→ Records for this exercise:
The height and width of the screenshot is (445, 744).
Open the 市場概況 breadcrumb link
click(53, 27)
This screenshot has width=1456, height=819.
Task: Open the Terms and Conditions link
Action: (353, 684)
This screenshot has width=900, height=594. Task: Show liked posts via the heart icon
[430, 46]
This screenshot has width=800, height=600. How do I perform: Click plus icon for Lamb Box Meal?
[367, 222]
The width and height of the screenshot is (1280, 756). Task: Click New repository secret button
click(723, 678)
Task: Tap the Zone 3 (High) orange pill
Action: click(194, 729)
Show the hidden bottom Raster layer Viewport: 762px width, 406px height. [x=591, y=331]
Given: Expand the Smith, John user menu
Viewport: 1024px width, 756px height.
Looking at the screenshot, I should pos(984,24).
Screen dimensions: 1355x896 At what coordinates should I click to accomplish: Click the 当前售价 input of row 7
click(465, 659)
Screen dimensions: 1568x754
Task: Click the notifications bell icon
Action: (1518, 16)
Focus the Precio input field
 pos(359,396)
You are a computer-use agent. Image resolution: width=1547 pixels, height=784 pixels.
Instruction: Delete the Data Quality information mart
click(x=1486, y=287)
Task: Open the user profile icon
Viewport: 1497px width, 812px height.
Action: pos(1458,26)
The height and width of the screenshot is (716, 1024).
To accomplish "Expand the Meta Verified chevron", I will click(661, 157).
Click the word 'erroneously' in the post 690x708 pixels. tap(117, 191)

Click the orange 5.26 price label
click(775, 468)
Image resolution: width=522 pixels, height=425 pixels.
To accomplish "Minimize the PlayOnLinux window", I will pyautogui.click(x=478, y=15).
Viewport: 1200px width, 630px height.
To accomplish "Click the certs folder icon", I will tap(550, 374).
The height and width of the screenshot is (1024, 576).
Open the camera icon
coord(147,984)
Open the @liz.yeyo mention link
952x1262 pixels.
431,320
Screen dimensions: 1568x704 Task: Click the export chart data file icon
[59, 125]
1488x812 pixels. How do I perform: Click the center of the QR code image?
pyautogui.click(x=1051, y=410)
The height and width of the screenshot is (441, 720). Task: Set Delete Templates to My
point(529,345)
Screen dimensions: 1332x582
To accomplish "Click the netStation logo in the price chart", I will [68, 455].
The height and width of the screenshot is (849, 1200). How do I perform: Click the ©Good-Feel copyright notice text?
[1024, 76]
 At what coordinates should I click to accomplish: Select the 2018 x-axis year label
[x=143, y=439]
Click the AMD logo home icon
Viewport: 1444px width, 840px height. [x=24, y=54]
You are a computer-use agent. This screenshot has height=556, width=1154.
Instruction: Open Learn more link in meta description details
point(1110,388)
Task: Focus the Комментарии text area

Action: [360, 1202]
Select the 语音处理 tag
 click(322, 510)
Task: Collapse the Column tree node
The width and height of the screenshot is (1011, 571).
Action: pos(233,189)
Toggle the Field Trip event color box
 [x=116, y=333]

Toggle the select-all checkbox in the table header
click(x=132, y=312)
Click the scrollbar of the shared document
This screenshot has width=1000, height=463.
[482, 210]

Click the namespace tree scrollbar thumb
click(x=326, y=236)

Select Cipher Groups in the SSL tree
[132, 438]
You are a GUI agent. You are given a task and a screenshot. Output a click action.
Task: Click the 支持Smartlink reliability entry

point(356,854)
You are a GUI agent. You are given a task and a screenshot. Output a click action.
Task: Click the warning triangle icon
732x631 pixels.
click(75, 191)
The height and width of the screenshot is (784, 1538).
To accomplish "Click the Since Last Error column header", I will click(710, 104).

→ Task details:
The entries above must be repeated word for word.

→ Written reply:
The height and width of the screenshot is (445, 744).
Open the 市場概況 breadcrumb link
click(53, 27)
This screenshot has width=1456, height=819.
Task: Open the Terms and Conditions link
Action: (353, 684)
This screenshot has width=900, height=594. Task: Show liked posts via the heart icon
[430, 46]
This screenshot has width=800, height=600. How do I perform: Click plus icon for Lamb Box Meal?
[367, 222]
The width and height of the screenshot is (1280, 756). Task: Click New repository secret button
click(723, 678)
Task: Tap the Zone 3 (High) orange pill
Action: click(194, 729)
Show the hidden bottom Raster layer Viewport: 762px width, 406px height. [x=591, y=331]
Given: Expand the Smith, John user menu
Viewport: 1024px width, 756px height.
Looking at the screenshot, I should pos(984,24).
Screen dimensions: 1355x896 At what coordinates should I click to accomplish: Click the 当前售价 input of row 7
click(465, 659)
Screen dimensions: 1568x754
Task: Click the notifications bell icon
Action: (1518, 16)
Focus the Precio input field
 pos(359,396)
You are a computer-use agent. Image resolution: width=1547 pixels, height=784 pixels.
Instruction: Delete the Data Quality information mart
click(x=1486, y=287)
Task: Open the user profile icon
Viewport: 1497px width, 812px height.
Action: pos(1458,26)
The height and width of the screenshot is (716, 1024).
To accomplish "Expand the Meta Verified chevron", I will click(661, 157).
Click the word 'erroneously' in the post 690x708 pixels. tap(117, 191)

Click the orange 5.26 price label
click(775, 468)
Image resolution: width=522 pixels, height=425 pixels.
To accomplish "Minimize the PlayOnLinux window", I will pyautogui.click(x=478, y=15).
Viewport: 1200px width, 630px height.
To accomplish "Click the certs folder icon", I will tap(550, 374).
The height and width of the screenshot is (1024, 576).
Open the camera icon
coord(147,984)
Open the @liz.yeyo mention link
952x1262 pixels.
431,320
Screen dimensions: 1568x704 Task: Click the export chart data file icon
[59, 125]
1488x812 pixels. How do I perform: Click the center of the QR code image?
pyautogui.click(x=1051, y=410)
The height and width of the screenshot is (441, 720). Task: Set Delete Templates to My
point(529,345)
Screen dimensions: 1332x582
To accomplish "Click the netStation logo in the price chart", I will [68, 455].
The height and width of the screenshot is (849, 1200). How do I perform: Click the ©Good-Feel copyright notice text?
[1024, 76]
 At what coordinates should I click to accomplish: Select the 2018 x-axis year label
[x=143, y=439]
Click the AMD logo home icon
Viewport: 1444px width, 840px height. [x=24, y=54]
You are a computer-use agent. This screenshot has height=556, width=1154.
Instruction: Open Learn more link in meta description details
point(1110,388)
Task: Focus the Комментарии text area

Action: [360, 1202]
Select the 语音处理 tag
 click(322, 510)
Task: Collapse the Column tree node
The width and height of the screenshot is (1011, 571).
Action: pos(233,189)
Toggle the Field Trip event color box
 [x=116, y=333]

Toggle the select-all checkbox in the table header
click(x=132, y=312)
Click the scrollbar of the shared document
This screenshot has width=1000, height=463.
[482, 210]

Click the namespace tree scrollbar thumb
click(x=326, y=236)

Select Cipher Groups in the SSL tree
[132, 438]
You are a GUI agent. You are given a task and a screenshot. Output a click action.
Task: Click the 支持Smartlink reliability entry

point(356,854)
You are a GUI agent. You are given a task and a screenshot. Output a click action.
Task: Click the warning triangle icon
732x631 pixels.
click(75, 191)
The height and width of the screenshot is (784, 1538).
To accomplish "Click the Since Last Error column header", I will click(710, 104).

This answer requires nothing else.